Es gibt für Belgien – und somit auch für uns – nur zwei Wege aus diesem Dilemma:

Der erste zielt auf sinkende Lohnstückkosten ab, und jetzt kommt der Aufschrei: sofortiges Abschaffen der indexgebundenen Löhne, Gehälter usw.

Ein Mindestlohn, der deutlich nach unten zeigt. Es gibt heute schon bei unserem direkten Nachbarn in gewissen Bereichen Löhne von praktisch unter 5 Euro die Stunde. An die Kandare gelegte Gewerkschaften nach deutschem Vorbild usw.

Der zweite Weg ist wesentlich protektionistischer und würde den Rahmen dieses Schreibens sprengen. Harte Worte auf kleinem Raum, aber alternativlos bedingt durch den „nicht gebändigten Kapitalismus“.

Das Problem liegt auch in unserer Winzigkeit. Durch die Internationalisierung der Finanzmärkte haben praktisch nur noch große Staaten die Möglichkeit, ihre Handlungskriterien nachhaltig zu verändern. Was auf uns bezogen heißt: Es gibt keinen Schutz mehr für unser „belgisches Modell“. Länder unserer Größenordnung unterliegen wesentlich intensiver der strukturellen Abhängigkeit vom Kapital.

Unser größtes Problem: Seit Jahren laufen wir einer geordneten Kapitalakkumulation hinterher.

Hier muss man sich fragen, inwieweit vor allem durch eine einseitig gewachsene politische Kraft in der Wallonie viel zu lange die Interessen des Kapitals vernachlässigt wurden durch eine dem Weltkapitalismus nicht allzu freundliche Wirtschafts- und Sozialpolitik. Die seit geraumer Zeit fehlende politische Wechselwirkung fordert ihren Tribut.

Es ist weiterhin an der Zeit, dass die Verantwortlichen den Bürgern die Illusion nehmen, dass ein Staat in der Lage wäre, sie vor Krisen und Verarmung zu schützen.

Das Kapital sucht sich immer den Ort der größten Gewinnmaximierung.
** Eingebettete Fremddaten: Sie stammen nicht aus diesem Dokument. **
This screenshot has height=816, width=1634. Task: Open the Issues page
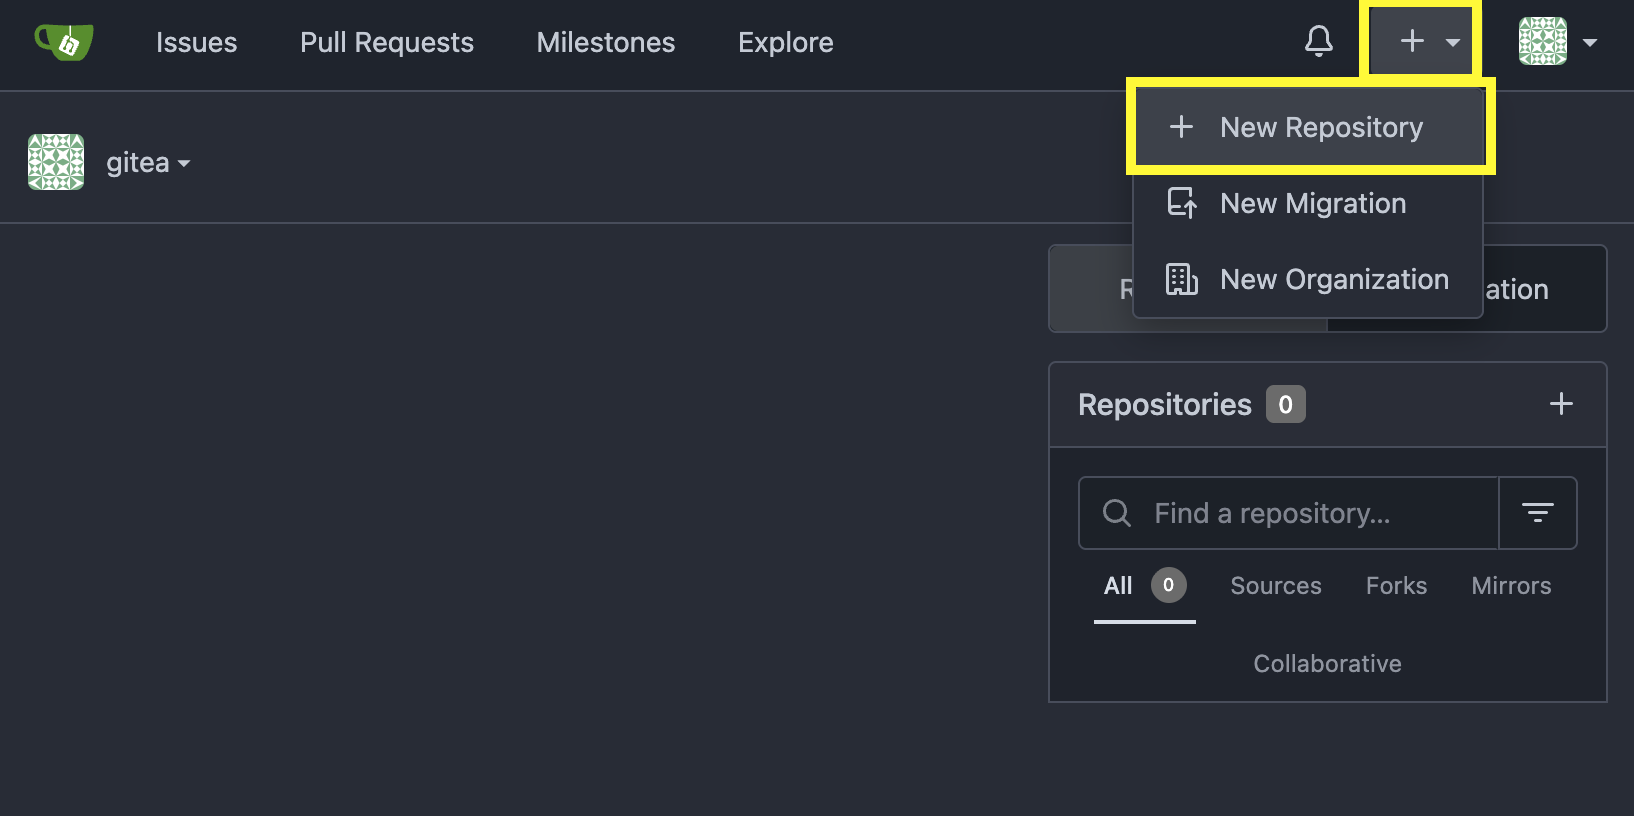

Nicht weil es diese unbedingt braucht, sondern nur aus dem Bedürfnis heraus, noch mehr zu investieren, um noch mehr Gewinne zu erzielen. Ein Endlosglied, bei dem der Bürger keine Rolle mehr spielt.

Was setzen wir dagegen?

Der Sozialstaat ist eine westliche Errungenschaft resultierend aus dem notwendigen Wiederaufbau nach dem Zweiten Weltkrieg und dem Durst vieler nicht-europäischer Länder, es uns gleichzutun. Diese 25 Jahre haben uns unvorstellbaren Reichtum gebracht. Dieser verteilt sich nun mehr oder weniger gleichmäßig über den Erdball und nimmt uns einen größeren Teil unsers „Selbstverständlichen“ wieder ab.
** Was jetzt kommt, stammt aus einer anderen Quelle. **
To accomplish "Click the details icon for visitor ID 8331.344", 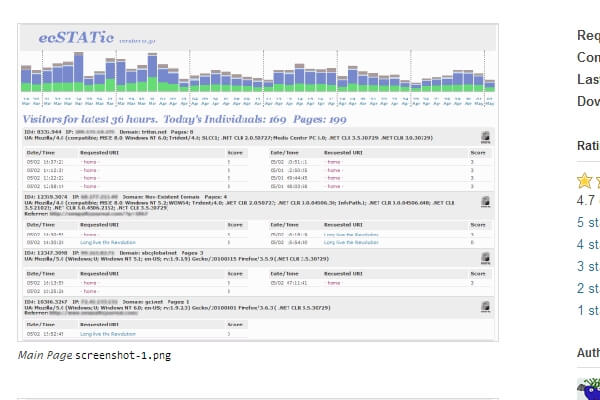I will pyautogui.click(x=486, y=138).
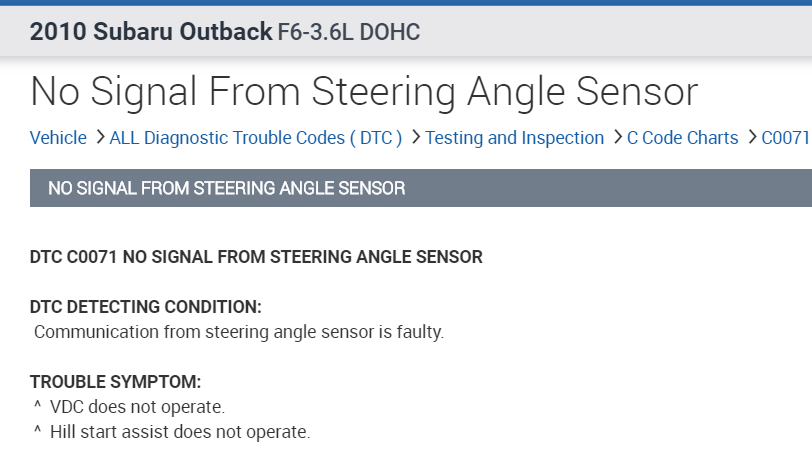Go to Testing and Inspection breadcrumb
812x467 pixels.
coord(514,138)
22.9.2013 Johann Klos, Eupen

 

2 Antworten auf “Johann Klos: Der globale Konkurrenzkapitalismus”

  1. Réalité

    Herr Klos,
    viele realistiche und wahre Aussagen in Ihrem Kommentar anbei!Es wird ganz sicher grosse Veränderungen in Europa,den Grossen Industrienationen Weltweit in den nächsten Jahrzehnten geben(müssen)!Die Ausgabe-Verteilerpolitik der uns regierenden Politiker stösst an ihre Grenzen,gefolgt und logisch dann auch deren Steuersysteme!Es wird Einschnitte geben die Weh tun!Wenn aber im Gegenpart dazu die Ausgaben auch rationel und Gewissenhaft richtig und zum Nutzen der Bürger dosiert würden….das sollte mal angegangen werden!Die Zeiten des ewigen Wachsens werden eingeengt.Wachsen und Regieren auf Pump sowieso!Die Gelddruckmaschinen müssen drastich gedrosselt werden.Auskommen mit dem Einkommen.Wie in jedem gut geführten und rentabeln Betrieb sollte die Politik mal ansetzen und Kostenrechnung machen.Abstriche machen….Ja sicher!….aber dann bewusst,weitsichtig und richtiger Stelle,darauf kommt es an!Ein Neubeginn bzw. Umorientierung eines Betriebes beginnt ebenso.Ein neues Denken/Umdenken und handeln der Politik wird gefragt sein.Solide,Wahrheitsgetreu und nicht Parteigebunden!